TEXT EXTRACT:
::::::::::
And on the trip back on the train me and one of the kids, Daisy (who is a real sweetheart), sat next to this overly talkative man who had just been interviewed to be on deal or no deal. So we played cards with him in hopes that when he did go on deal or no deal and won big he would remember how nice we were and maybe split the money or donate it to a good cause. haha.
Work but definitely not work at the same time.

We also did a sleepover for some of the kids. which involved very little sleep. and us making them pancakes in the morning. classic.

And that was how my life over easter went.

Saturday, April 4, 2009

stretched before me.


Tonight I am going to London Town (yes the 3rd time in 2 weeks) to go and see Jason Mraz live at the Hammersmith apollo...and I'm so excited...It should be amazing..In approximately 2 hours I will be walking down to the train station to meet Simon, Sarah and Rosie and off we will go..to an evening of bliss..music to my ears...I CAN'T WAIT..! Hopefully it will be everything that I ever dreamed. Although I'm not entirely confident about the company..as I don't know many of the people I am going with..Hopefully the common ground of our love for Jason Mraz will spur along the friendship..and if not we will just sing the songs loudly together and everything will be okay..so looking forward to it.
::::::::::
DATASET EXCERPTS:
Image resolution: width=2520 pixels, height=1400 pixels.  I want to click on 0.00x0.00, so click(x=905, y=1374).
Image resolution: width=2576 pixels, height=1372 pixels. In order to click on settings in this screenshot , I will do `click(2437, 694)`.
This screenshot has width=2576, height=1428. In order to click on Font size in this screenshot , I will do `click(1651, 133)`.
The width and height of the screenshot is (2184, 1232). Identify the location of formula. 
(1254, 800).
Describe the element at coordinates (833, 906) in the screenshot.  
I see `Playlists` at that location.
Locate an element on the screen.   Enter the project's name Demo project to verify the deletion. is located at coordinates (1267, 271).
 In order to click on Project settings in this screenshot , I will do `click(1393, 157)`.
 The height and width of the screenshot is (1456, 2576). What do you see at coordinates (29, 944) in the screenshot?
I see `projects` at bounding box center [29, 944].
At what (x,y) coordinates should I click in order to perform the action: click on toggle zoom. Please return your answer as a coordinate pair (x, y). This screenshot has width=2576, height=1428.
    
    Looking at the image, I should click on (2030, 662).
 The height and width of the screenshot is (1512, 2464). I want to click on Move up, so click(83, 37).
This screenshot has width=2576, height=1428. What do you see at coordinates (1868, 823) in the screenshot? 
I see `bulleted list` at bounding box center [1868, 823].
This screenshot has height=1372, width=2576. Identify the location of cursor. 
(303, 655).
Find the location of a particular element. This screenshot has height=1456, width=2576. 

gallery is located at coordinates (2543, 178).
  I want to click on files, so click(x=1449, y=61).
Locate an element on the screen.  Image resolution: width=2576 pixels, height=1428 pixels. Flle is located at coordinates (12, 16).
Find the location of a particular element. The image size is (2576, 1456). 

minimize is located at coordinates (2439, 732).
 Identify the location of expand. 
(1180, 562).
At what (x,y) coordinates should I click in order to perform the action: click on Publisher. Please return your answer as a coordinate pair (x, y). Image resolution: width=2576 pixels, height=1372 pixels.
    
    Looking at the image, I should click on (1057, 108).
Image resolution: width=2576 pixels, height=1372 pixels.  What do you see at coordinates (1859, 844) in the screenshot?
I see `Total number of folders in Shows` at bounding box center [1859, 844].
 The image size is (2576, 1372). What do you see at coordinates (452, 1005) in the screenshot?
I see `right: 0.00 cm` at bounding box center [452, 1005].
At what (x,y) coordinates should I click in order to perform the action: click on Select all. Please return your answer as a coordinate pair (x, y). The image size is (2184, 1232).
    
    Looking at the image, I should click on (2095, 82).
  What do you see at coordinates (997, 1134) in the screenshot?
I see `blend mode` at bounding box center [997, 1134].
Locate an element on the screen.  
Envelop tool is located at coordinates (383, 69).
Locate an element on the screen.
::::::::::
WHAT YOU NEED TO DO:
a – According to the blog excerpt, at which venue is the writer going to see Jason Mraz perform?
b – Carry on the blog excerpt, starting after its final sentence.
The lines above come from a separate source unrelated to the blog excerpt.

ANSWERS BELOW:
a – The Hammersmith Apollo in London.

b –
Also stretched before me is an entire 10 days holiday..which is EXACTLY what I need..some time to sleep, think and do whatever the heck I want. What I want to do however I don't know yet. I have so many options that I just dont know what to do with myself..and I dont want to plan loads and then be worn out by the end. So I have simply planned a few things with a few lovely people and will be relaxed and satisfied with that. Until Tuesday I am free to do as I wish..walk the high street of Gillingham, perhaps start a much needed exercise regime, maybe do some baking, or walk the streets looking for kids to hangout with (this is only if I miss not working haha).

TUESDAY will be the day that I'm thinking of going to visit my friend Kirsty in Reading. Kirsty has just finished up her 8 months of YFC work in Swindon so I wanna hangout with her coz she wont be at any other YFC things. She has probably my favourite English accent and is very creative. I am looking forward to seeing her.

TUESDAY NIGHT I will make my way on the train to Swindon..where I will meet the lovely Bee..and we will go on day trips to places near Swindon (as the only attraction in Swindon is a 5 part roundabout) such as Bath and the seaside which will be amazing!! Everyone is telling me how beautiful Bath is..and I cant wait to see it. Then Saturday we will hit up London (AGAIN) and will go to Camden Markets..This will be brilliant!! Apparently its just markets with loads of different knik nak stalls and budding clothing designers and vintage things..I am going to be in my element..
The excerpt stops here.